El dolor o, más específicamente

, algunas formas de dolor se han transformado en una enfermedad en sí misma. A su valor en el diagnóstico se ha sumado la circunstancia de que en ocasiones el dolor no desaparece una vez que su causa inmediata ha sido subsanada o, lo que es peor, se desconoce la causa que lo genera o los procedimientos terapéuticos necesarios para mitigarlo. La referencia más significativa en torno a esta reconceptualización del dolor fue el libro del anestesista norteamericano John J. Bonica, The Management of Pain, publicado en 1953, y que se tradujo al castellano como El tratamiento del dolor. La expresión 'Pain Clinic', que introdujo el propio Bonica, implicaba un esfuerzo colectivo por transformar el dolor privado en un asunto de responsabilidad pública, en una práctica médica susceptible de tratar el sufrimiento como un objeto de atención primaria.

→ Extractos de datos:

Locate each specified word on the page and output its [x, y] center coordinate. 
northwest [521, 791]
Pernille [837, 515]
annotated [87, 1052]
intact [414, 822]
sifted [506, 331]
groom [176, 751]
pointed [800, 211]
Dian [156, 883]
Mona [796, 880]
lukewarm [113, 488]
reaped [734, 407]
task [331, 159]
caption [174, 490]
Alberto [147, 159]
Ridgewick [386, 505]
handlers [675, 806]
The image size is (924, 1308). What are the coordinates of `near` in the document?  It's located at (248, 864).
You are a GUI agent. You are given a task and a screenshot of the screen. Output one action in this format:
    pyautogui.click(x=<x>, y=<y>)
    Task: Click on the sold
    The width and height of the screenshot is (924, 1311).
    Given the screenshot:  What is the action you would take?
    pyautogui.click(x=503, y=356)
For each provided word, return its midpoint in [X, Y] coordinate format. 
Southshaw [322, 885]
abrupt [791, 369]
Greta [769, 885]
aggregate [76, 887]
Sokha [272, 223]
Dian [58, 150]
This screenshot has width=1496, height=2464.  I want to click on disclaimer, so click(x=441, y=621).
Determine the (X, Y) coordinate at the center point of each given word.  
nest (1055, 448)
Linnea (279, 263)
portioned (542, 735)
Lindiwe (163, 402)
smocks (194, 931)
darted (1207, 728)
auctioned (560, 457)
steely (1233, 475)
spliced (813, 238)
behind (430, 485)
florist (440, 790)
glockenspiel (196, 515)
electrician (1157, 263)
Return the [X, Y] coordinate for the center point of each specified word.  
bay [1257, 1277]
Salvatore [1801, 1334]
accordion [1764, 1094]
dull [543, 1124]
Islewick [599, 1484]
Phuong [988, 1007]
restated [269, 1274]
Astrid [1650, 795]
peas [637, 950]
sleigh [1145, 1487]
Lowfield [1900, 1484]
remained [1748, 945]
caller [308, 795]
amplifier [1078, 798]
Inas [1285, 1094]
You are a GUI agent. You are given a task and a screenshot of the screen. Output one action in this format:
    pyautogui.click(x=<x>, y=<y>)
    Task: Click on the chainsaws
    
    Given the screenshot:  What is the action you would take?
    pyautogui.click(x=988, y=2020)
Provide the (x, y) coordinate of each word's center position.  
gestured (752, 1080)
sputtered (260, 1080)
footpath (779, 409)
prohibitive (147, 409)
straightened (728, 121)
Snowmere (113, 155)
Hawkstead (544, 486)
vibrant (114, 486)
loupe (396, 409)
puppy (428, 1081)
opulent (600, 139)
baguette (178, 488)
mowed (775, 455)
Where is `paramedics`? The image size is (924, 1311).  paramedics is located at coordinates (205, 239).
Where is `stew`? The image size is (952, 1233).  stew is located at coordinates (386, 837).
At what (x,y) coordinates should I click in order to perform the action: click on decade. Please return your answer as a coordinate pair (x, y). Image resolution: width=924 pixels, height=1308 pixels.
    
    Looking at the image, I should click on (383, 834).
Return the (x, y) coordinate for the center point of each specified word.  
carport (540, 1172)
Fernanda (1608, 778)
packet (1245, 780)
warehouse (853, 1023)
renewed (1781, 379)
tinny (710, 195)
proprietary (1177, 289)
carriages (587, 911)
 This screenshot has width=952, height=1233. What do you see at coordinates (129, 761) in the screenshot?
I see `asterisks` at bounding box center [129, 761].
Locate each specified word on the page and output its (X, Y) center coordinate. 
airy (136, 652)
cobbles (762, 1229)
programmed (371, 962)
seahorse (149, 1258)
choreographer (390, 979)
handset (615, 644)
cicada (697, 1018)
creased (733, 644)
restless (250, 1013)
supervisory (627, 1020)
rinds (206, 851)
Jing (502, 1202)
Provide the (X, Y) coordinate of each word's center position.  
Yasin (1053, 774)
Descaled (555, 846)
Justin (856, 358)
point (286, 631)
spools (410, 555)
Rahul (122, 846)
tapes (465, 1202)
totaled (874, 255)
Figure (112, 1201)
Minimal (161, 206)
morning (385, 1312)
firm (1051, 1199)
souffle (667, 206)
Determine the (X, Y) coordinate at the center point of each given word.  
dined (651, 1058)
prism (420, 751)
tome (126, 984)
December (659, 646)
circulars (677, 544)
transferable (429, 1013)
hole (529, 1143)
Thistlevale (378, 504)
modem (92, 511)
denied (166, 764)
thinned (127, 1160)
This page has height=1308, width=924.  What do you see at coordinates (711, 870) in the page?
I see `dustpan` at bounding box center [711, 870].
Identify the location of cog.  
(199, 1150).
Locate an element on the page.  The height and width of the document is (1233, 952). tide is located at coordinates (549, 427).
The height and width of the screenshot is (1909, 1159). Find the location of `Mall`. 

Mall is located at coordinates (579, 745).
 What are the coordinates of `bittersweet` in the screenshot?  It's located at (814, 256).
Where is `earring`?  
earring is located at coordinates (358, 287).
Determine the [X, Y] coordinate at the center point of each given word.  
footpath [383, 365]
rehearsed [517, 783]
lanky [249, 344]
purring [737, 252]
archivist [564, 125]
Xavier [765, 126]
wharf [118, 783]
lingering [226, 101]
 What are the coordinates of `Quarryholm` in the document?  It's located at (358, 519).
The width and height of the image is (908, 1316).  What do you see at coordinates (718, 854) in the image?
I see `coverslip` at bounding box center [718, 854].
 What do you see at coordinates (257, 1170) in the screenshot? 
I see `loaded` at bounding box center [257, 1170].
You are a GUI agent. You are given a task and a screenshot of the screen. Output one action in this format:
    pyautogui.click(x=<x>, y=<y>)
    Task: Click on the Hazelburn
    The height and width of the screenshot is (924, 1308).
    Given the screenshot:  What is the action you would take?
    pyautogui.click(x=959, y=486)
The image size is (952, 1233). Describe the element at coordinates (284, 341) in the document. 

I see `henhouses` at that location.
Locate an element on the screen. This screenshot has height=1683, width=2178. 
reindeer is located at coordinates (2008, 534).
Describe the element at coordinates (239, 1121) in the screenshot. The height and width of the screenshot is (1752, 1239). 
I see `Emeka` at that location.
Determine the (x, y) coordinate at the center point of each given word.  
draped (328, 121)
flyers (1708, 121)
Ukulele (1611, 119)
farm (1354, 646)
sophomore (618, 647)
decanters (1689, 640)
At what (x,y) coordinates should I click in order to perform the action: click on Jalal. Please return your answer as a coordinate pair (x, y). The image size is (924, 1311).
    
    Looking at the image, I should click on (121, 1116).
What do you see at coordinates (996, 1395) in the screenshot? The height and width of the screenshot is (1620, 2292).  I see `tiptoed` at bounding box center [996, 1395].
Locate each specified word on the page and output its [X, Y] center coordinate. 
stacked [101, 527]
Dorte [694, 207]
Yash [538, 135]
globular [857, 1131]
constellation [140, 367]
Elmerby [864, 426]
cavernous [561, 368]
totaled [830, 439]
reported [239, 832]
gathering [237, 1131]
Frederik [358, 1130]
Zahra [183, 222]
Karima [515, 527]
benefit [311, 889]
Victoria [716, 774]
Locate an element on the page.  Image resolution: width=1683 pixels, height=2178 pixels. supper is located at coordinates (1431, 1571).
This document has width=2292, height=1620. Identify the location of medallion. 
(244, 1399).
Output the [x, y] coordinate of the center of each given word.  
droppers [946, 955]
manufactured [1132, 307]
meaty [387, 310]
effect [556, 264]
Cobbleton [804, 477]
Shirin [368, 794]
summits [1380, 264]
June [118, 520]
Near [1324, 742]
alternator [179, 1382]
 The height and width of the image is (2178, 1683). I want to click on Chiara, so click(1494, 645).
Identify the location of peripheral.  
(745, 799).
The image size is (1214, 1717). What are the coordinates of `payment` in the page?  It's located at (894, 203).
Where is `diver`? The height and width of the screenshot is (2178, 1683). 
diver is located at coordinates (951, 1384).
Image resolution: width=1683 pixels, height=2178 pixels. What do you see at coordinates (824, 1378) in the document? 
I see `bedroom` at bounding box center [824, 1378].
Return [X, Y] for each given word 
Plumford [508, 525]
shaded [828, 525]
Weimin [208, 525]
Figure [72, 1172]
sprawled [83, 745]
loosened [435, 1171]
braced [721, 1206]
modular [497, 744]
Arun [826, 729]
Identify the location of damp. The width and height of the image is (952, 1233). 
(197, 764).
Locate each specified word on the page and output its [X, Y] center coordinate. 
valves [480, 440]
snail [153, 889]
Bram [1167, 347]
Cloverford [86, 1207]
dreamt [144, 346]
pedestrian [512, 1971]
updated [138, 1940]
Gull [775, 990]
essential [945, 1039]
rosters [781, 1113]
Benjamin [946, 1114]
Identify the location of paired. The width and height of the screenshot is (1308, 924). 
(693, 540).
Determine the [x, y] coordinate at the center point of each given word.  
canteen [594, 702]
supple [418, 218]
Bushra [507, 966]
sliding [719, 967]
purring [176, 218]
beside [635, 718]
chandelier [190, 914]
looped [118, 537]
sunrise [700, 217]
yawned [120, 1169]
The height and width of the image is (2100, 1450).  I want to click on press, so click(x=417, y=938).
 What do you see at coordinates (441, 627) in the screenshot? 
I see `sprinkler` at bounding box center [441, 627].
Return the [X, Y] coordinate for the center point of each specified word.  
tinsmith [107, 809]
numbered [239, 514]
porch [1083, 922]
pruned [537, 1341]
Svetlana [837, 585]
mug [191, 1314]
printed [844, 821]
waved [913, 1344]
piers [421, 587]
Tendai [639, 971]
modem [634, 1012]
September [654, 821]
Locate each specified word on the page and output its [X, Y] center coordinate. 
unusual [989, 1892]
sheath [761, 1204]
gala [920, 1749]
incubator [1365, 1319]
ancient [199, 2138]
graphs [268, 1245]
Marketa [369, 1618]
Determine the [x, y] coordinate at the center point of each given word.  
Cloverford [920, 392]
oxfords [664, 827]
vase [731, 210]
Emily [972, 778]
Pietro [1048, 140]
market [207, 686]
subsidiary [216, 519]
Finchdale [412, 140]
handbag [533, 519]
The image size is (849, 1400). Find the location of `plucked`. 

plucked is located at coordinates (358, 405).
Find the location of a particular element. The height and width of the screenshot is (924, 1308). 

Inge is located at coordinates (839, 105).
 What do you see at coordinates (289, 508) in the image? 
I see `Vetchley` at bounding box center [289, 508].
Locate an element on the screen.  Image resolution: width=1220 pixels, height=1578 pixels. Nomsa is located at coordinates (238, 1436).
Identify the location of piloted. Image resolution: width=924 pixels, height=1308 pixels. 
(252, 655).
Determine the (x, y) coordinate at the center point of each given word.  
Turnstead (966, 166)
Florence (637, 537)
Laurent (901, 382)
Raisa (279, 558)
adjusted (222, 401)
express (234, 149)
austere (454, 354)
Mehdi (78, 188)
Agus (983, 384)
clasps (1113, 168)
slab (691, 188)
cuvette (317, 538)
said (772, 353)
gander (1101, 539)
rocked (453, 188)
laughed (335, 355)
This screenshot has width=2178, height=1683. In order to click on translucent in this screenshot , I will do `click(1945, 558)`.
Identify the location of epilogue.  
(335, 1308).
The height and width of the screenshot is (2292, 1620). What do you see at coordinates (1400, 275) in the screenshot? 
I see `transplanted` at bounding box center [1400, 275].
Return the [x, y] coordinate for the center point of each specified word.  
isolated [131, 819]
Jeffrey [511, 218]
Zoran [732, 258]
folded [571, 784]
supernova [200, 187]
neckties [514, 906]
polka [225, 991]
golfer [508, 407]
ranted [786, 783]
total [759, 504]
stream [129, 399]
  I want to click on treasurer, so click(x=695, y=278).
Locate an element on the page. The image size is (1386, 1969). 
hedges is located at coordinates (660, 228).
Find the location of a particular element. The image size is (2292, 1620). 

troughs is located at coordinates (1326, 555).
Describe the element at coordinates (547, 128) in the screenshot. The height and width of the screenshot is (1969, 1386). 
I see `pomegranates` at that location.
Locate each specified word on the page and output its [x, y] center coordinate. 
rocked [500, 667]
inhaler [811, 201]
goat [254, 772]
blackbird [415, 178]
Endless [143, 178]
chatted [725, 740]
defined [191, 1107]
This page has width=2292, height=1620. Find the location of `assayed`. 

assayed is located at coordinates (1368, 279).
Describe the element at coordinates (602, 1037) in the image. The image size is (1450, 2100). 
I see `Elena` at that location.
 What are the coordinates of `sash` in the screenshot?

→ Comprueba tu comprensión:
1) Reproduce sin cambios el fragmento del texto sobre el dolor que va de "El dolor o, más" a "de atención primaria.", ambos incluidos.
2) Enumera las circunstancias que, según el texto sobre el dolor, se han sumado al valor diagnóstico del dolor.
3) Resume el texto sobre el dolor en dos oraciones.

→ Respuestas por tarea:
1)
El dolor o, más específicamente

, algunas formas de dolor se han transformado en una enfermedad en sí misma. A su valor en el diagnóstico se ha sumado la circunstancia de que en ocasiones el dolor no desaparece una vez que su causa inmediata ha sido subsanada o, lo que es peor, se desconoce la causa que lo genera o los procedimientos terapéuticos necesarios para mitigarlo. La referencia más significativa en torno a esta reconceptualización del dolor fue el libro del anestesista norteamericano John J. Bonica, The Management of Pain, publicado en 1953, y que se tradujo al castellano como El tratamiento del dolor. La expresión 'Pain Clinic', que introdujo el propio Bonica, implicaba un esfuerzo colectivo por transformar el dolor privado en un asunto de responsabilidad pública, en una práctica médica susceptible de tratar el sufrimiento como un objeto de atención primaria.

2)
- El dolor no desaparece una vez que su causa inmediata ha sido subsanada.
- Se desconoce la causa que lo genera.
- Se desconocen los procedimientos terapéuticos necesarios para mitigarlo.

3) Algunas formas de dolor se han transformado en una enfermedad en sí misma, ya que a su valor diagnóstico se suma que a veces persiste tras subsanarse su causa inmediata o que se desconocen su causa o los procedimientos para mitigarlo. La referencia más significativa de esta reconceptualización fue el libro de John J. Bonica The Management of Pain (1953), y su expresión 'Pain Clinic' implicaba un esfuerzo colectivo por convertir el dolor privado en un asunto de responsabilidad pública.